━━ SUPPLIED RECORDS ━━

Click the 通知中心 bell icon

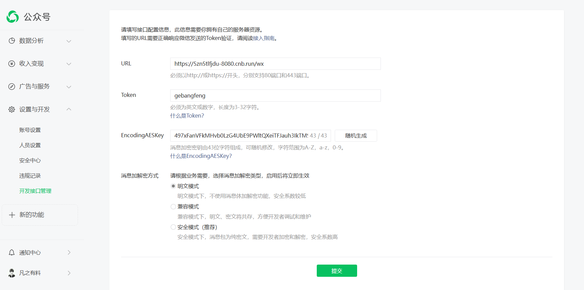(12, 252)
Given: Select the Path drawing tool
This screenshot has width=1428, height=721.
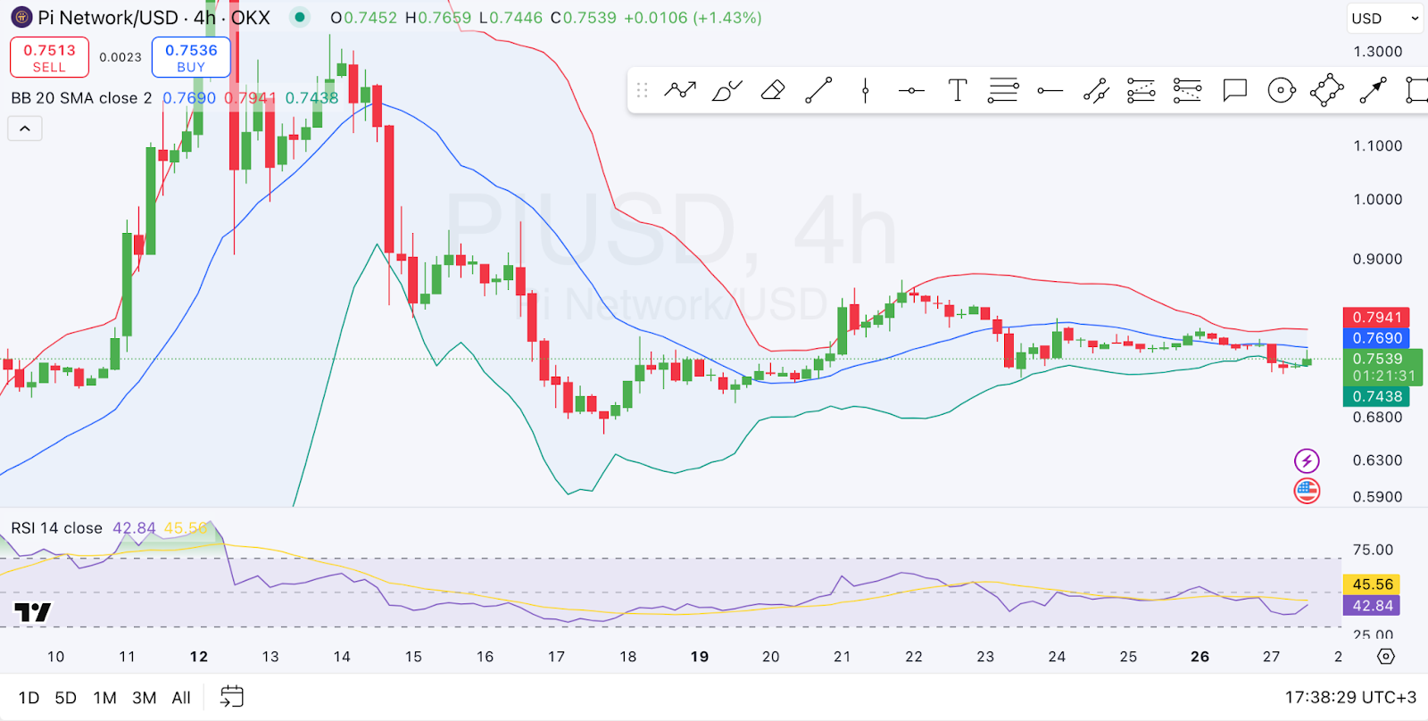Looking at the screenshot, I should 680,90.
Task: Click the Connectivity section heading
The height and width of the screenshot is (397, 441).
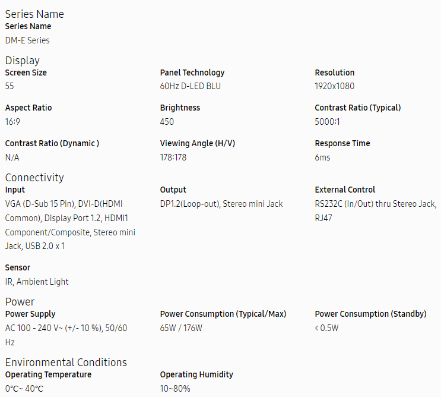Action: pyautogui.click(x=34, y=178)
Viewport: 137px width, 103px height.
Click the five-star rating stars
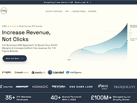coord(13,26)
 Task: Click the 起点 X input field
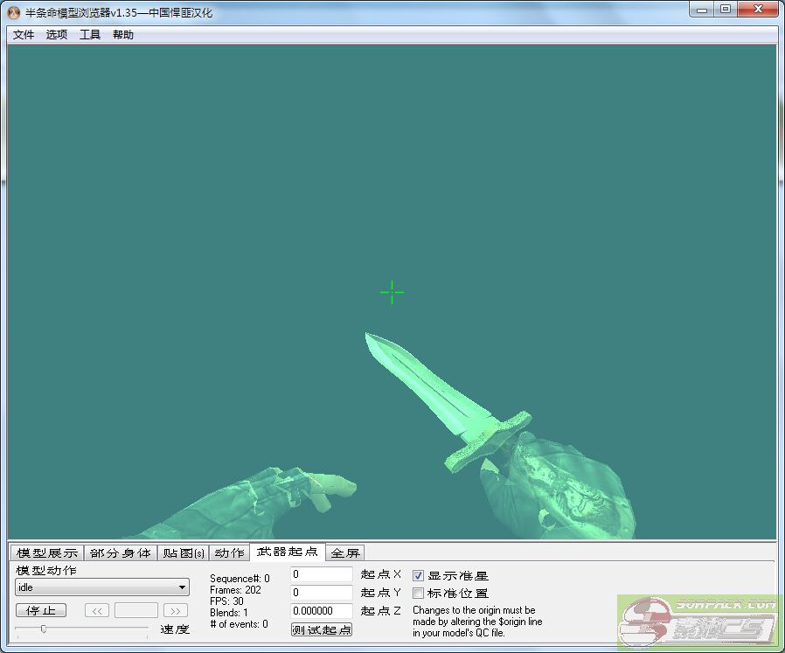tap(322, 574)
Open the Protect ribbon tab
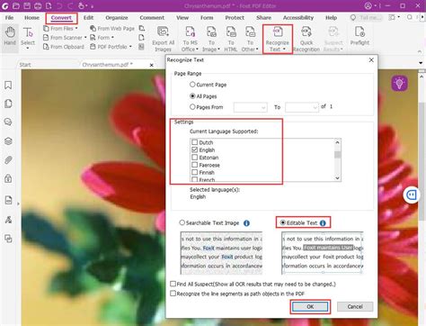 click(235, 18)
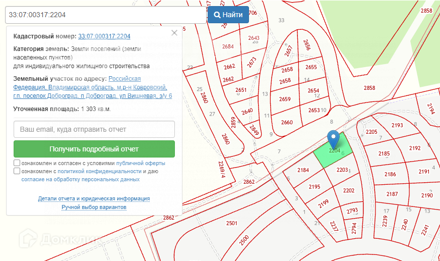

━━━

INSTRUCTIONS TO FOLLOW: Leaving every picture aside, repeat the listing exactly.

RESULT:
Click the 通知中心 bell icon

(12, 252)
Given: Select the Path drawing tool
This screenshot has width=1428, height=721.
Looking at the screenshot, I should 680,90.
Task: Click the Connectivity section heading
The height and width of the screenshot is (397, 441).
Action: pyautogui.click(x=34, y=178)
Viewport: 137px width, 103px height.
Click the five-star rating stars
coord(13,26)
 Task: Click the 起点 X input field
tap(322, 574)
Open the Protect ribbon tab
 click(235, 18)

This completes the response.